- RECORDS TO USE:

--

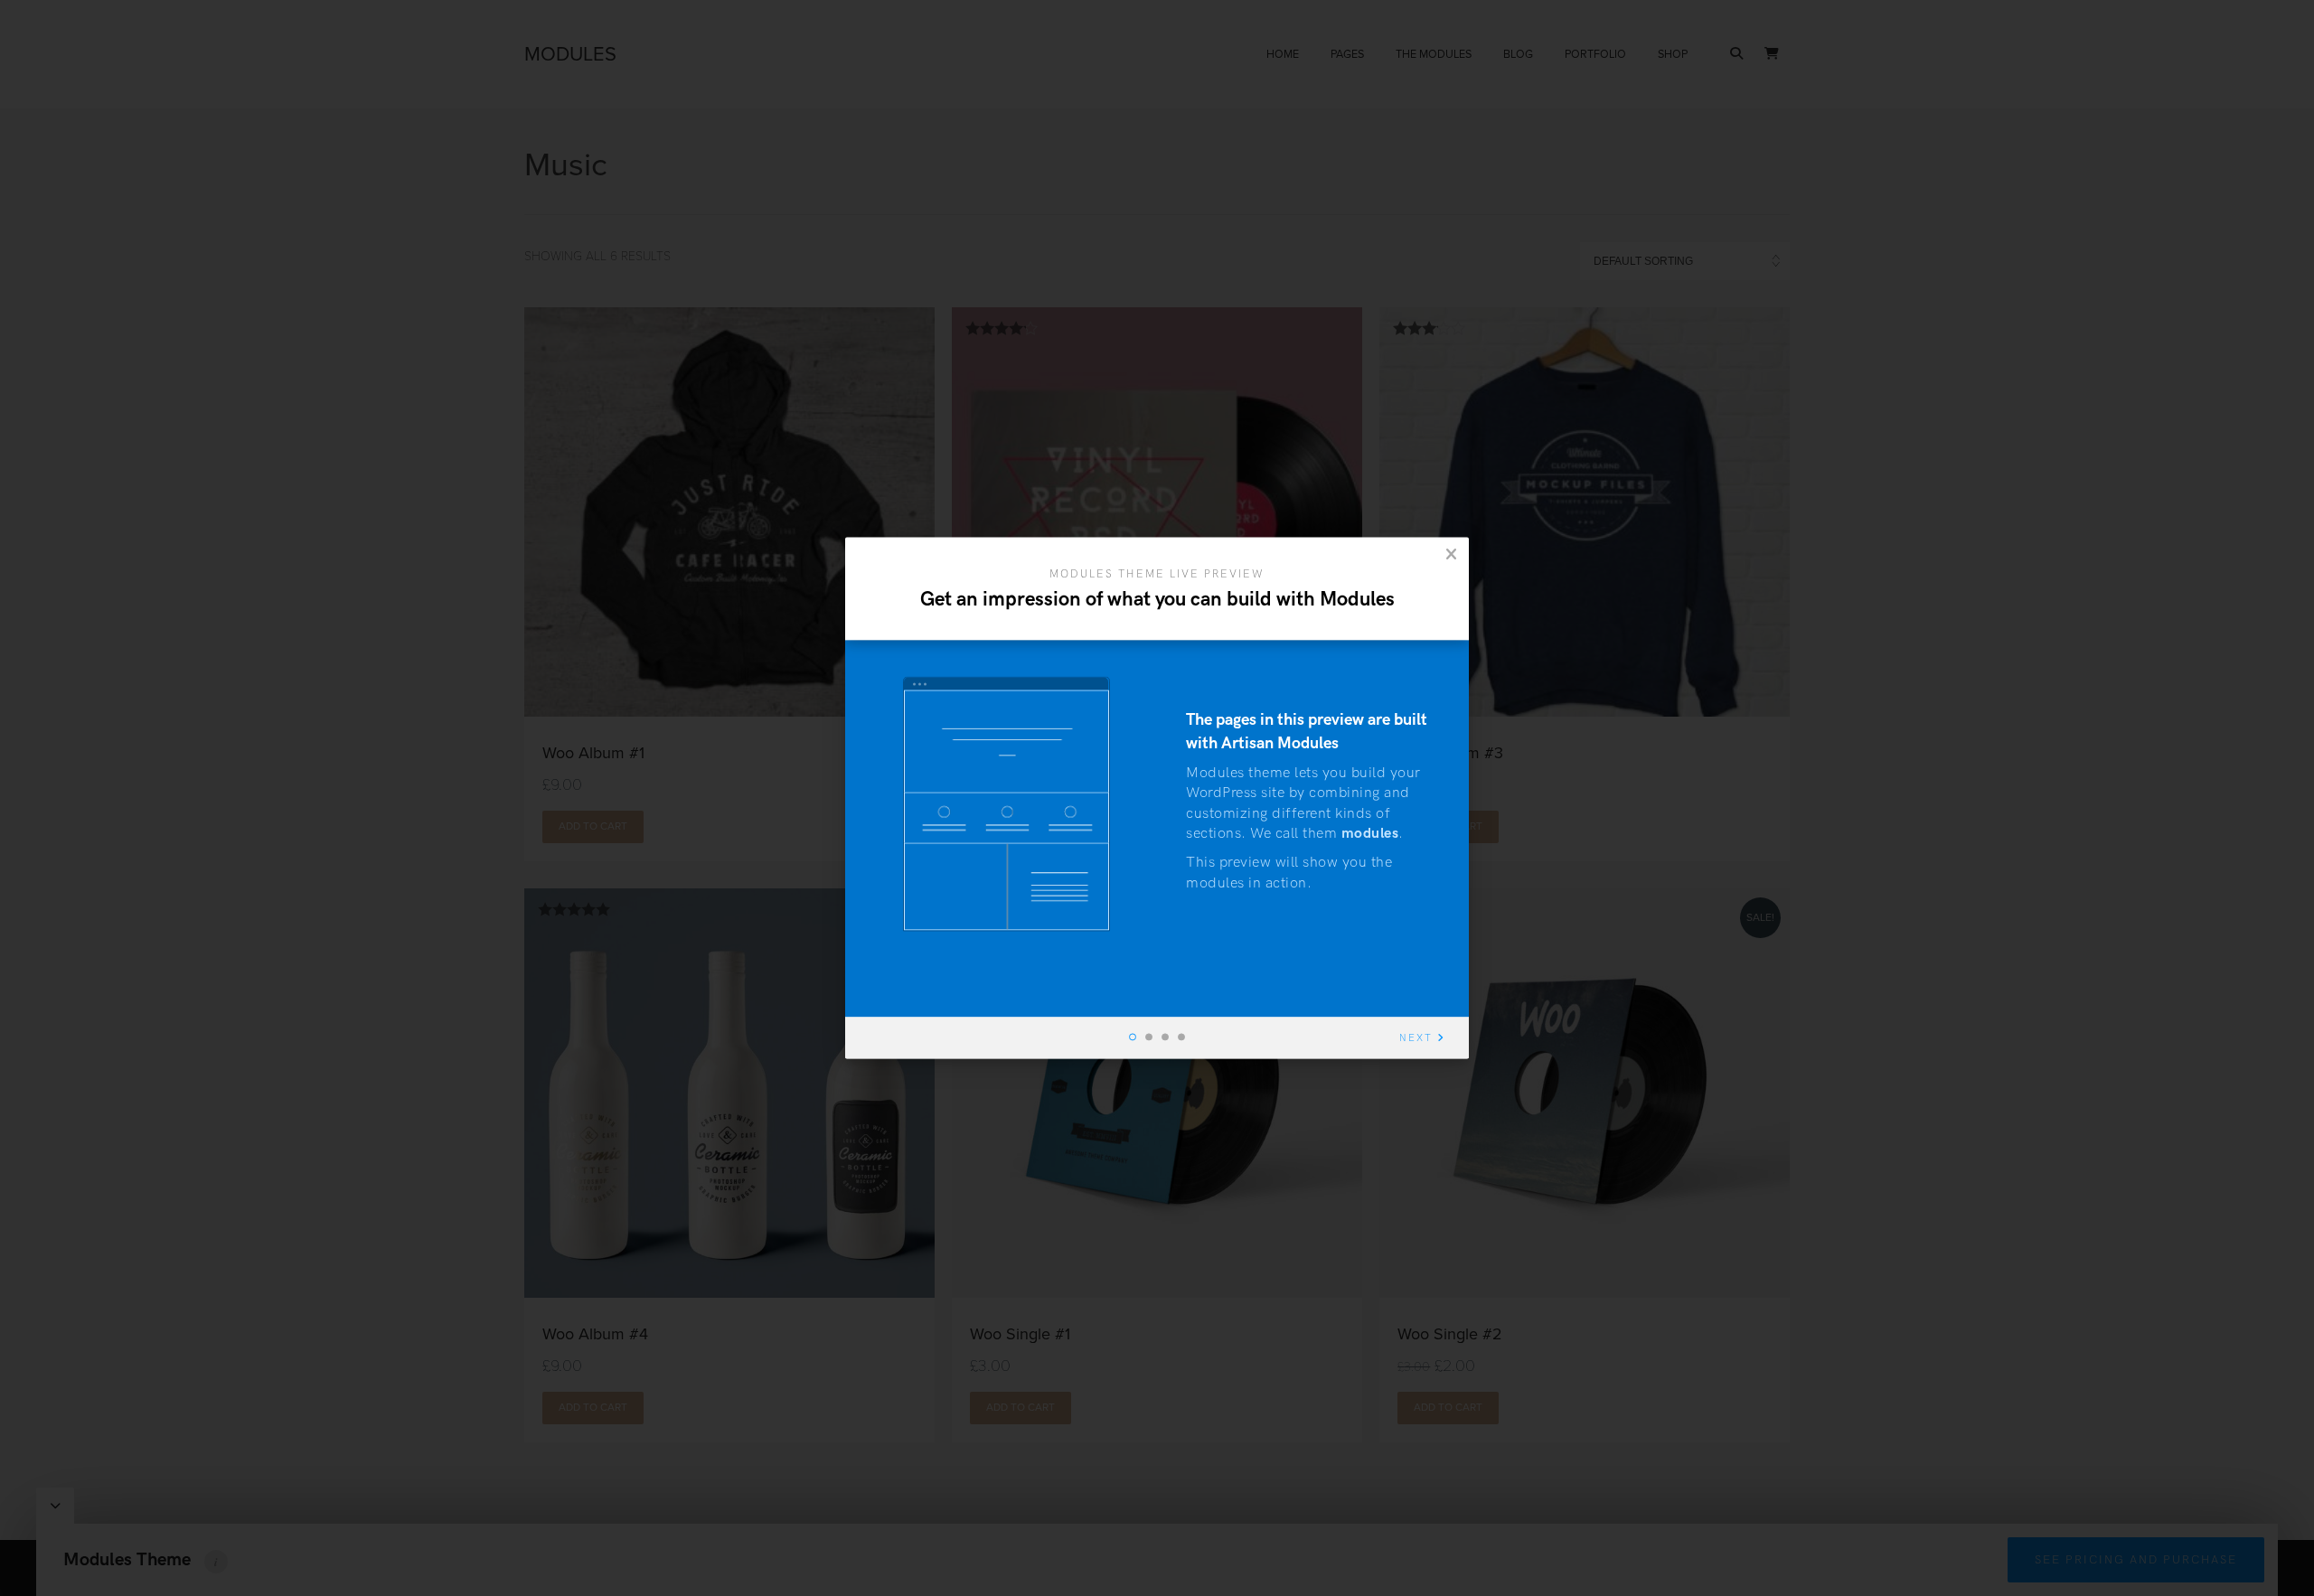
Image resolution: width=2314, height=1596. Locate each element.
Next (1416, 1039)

--

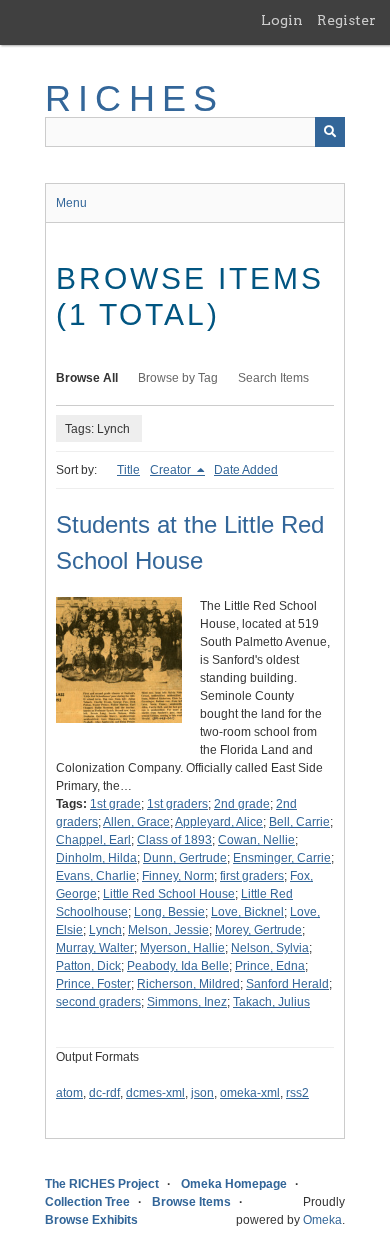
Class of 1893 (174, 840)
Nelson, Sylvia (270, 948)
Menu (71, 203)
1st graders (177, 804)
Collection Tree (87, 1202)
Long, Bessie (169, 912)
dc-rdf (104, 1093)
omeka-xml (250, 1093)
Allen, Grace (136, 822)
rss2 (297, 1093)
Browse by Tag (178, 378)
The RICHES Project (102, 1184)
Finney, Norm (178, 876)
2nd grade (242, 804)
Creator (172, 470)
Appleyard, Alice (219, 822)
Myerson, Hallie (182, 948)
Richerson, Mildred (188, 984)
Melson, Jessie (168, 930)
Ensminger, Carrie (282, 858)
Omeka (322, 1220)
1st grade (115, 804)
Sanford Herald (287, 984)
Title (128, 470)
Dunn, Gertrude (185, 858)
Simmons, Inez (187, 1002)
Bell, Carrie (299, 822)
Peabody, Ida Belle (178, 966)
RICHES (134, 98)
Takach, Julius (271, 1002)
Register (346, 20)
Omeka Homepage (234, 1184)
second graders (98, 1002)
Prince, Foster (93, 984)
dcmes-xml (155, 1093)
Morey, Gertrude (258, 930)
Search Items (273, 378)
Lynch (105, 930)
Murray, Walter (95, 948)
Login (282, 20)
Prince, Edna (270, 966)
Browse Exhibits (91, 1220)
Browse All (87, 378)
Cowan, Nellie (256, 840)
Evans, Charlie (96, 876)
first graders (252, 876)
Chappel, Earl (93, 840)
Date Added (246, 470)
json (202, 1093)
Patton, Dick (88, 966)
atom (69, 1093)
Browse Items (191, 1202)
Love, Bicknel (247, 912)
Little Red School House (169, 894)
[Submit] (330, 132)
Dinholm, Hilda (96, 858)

--

- TO DO:
The lines above from the one with "dcmes-xml (155, 1093)" through the one with "Dinholm, Hilda (96, 858)" are to be duplicated exactly, ends included, with nothing added.

- EXERCISE RESPONSE:
dcmes-xml (155, 1093)
Morey, Gertrude (258, 930)
Search Items (273, 378)
Lynch (105, 930)
Murray, Walter (95, 948)
Login (282, 20)
Prince, Edna (270, 966)
Browse Exhibits (91, 1220)
Browse All (87, 378)
Cowan, Nellie (256, 840)
Evans, Charlie (96, 876)
first graders (252, 876)
Chappel, Earl (93, 840)
Date Added (246, 470)
json (202, 1093)
Patton, Dick (88, 966)
atom (69, 1093)
Browse Items (191, 1202)
Love, Bicknel (247, 912)
Little Red School House (169, 894)
[Submit] (330, 132)
Dinholm, Hilda (96, 858)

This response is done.